EGBA celebrates European Committee’s approval of first-ever standard for identifying gambling harm
Summary
The European Gaming and Betting Association (EGBA) welcomed an overwhelming vote in favour of the draft European standard on markers of harm at the European Committee for Standardisation (CEN). The draft — proposed and driven by EGBA — aims to create the first commonly agreed European standard for identifying risky gambling behaviours.
EGBA leaders, including Secretary General Maarten Haijer and Vasiliki Panousi, praised the collaborative multi-year process and thanked project lead Dr Maris Catania and AFNOR for coordinating the work. The voting closed on 25 September; formal CEN finalisation (including translations and procedural steps) is expected to complete by early 2026, after which the standard will be available for voluntary adoption by regulators and operators across Europe.
Key Points
- An overwhelming majority of national standardisation bodies voted in favour of the draft European standard on markers of gambling harm.
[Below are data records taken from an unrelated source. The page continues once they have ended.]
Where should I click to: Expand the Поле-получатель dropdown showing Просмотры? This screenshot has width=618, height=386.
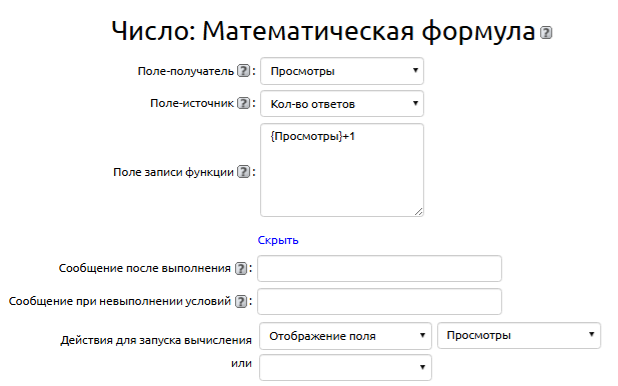point(342,71)
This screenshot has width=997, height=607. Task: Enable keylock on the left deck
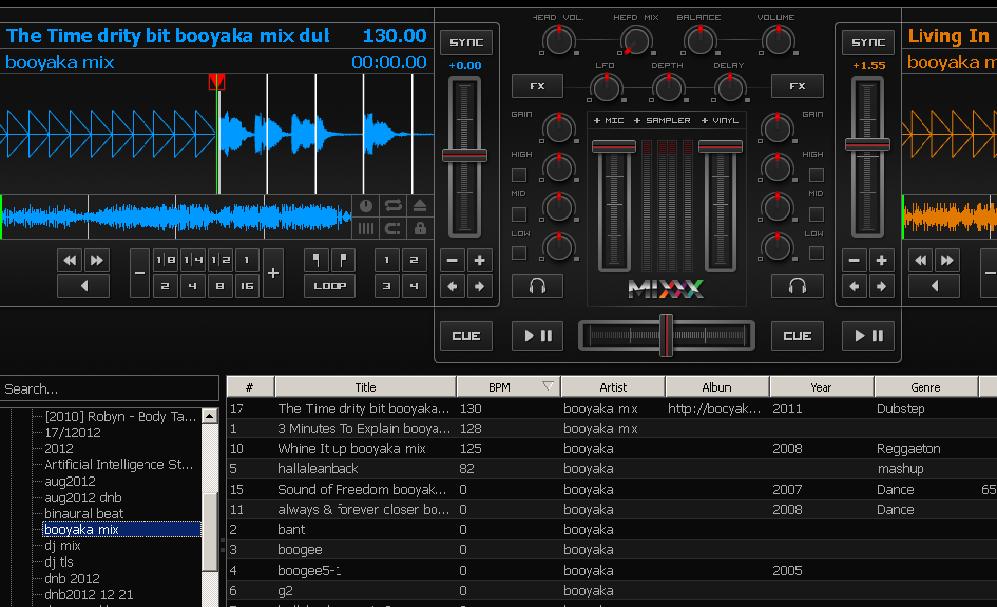(x=418, y=228)
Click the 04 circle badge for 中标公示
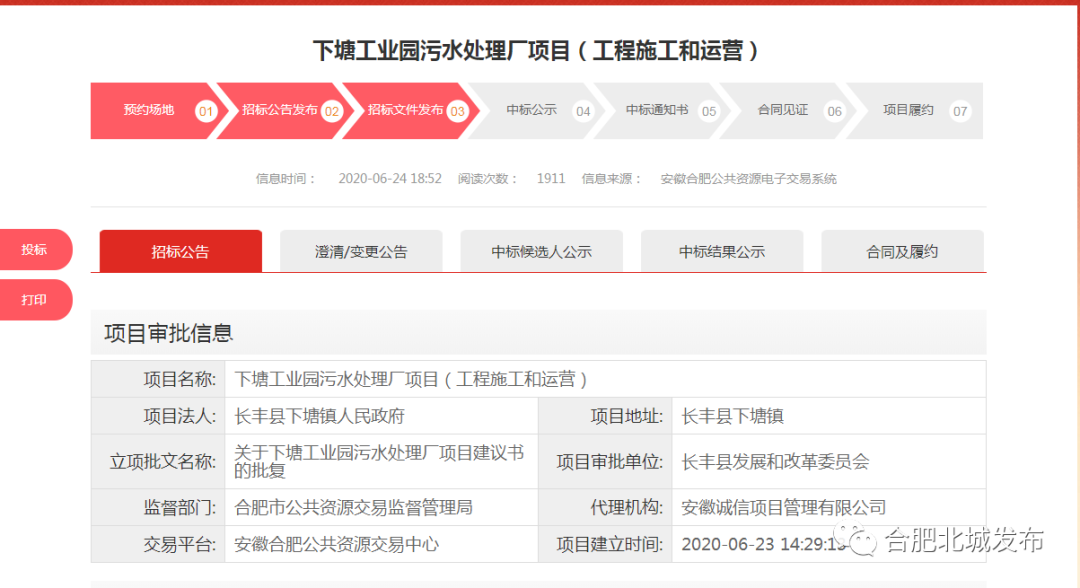The height and width of the screenshot is (588, 1080). [583, 111]
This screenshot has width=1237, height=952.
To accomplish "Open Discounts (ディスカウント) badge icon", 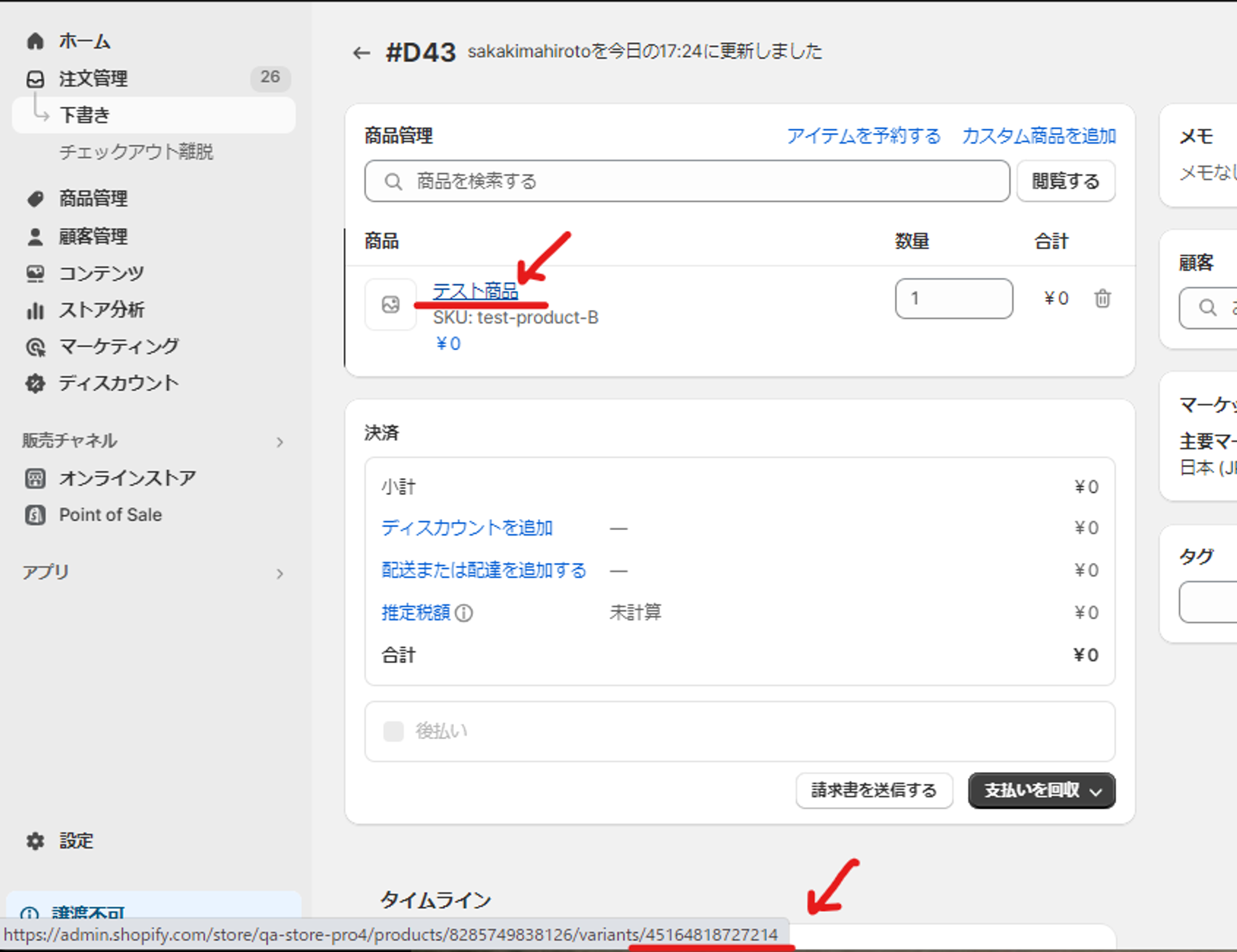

- The standard was proposed and driven by EGBA and coordinated in CEN with AFNOR as Secretariat and Dr Maris Catania as project leader.
- It will be the first commonly agreed European standard to identify risky gambling behaviour and is intended as a building block for harm prevention.
- The CEN finalisation process (translations and formal procedures) follows the vote and can take several months; publication is expected early 2026.
- Once published, adoption of the standard will be voluntary for regulators and operators but offers a common benchmark for player protection across Europe.
Why should I read this?
Quick version: this is a proper step forward for player protection in Europe. If you work in regulation, operator compliance, player safety or tech that detects risky play, this standard will matter — it sets a common language and expectations. Read on so you know the timeline and who to watch (EGBA, AFNOR, CEN) as the standard moves to publication.
Author note (style)
Punchy: this isn’t just another draft — it’s the sector agreeing on a shared baseline for spotting harm. If you care about harmonised safeguards or compliance across markets, the details here are worth a look.
Context and relevance
Why it matters: fragmentation in how gambling harm is identified has made cross-border regulation and consistent operator practices difficult. A European standard provides a common framework that can be referenced by national regulators, operators and harm-prevention services, improving comparability and potentially speeding implementation of consistent safeguards.
Timing and next steps: the vote clears a major hurdle, but the publication process at CEN (translations, formal checks) may take until early 2026. After publication the standard will be available for voluntary adoption — expect regulators and large operators to consider it quickly if they want consistent, evidence-based markers across jurisdictions.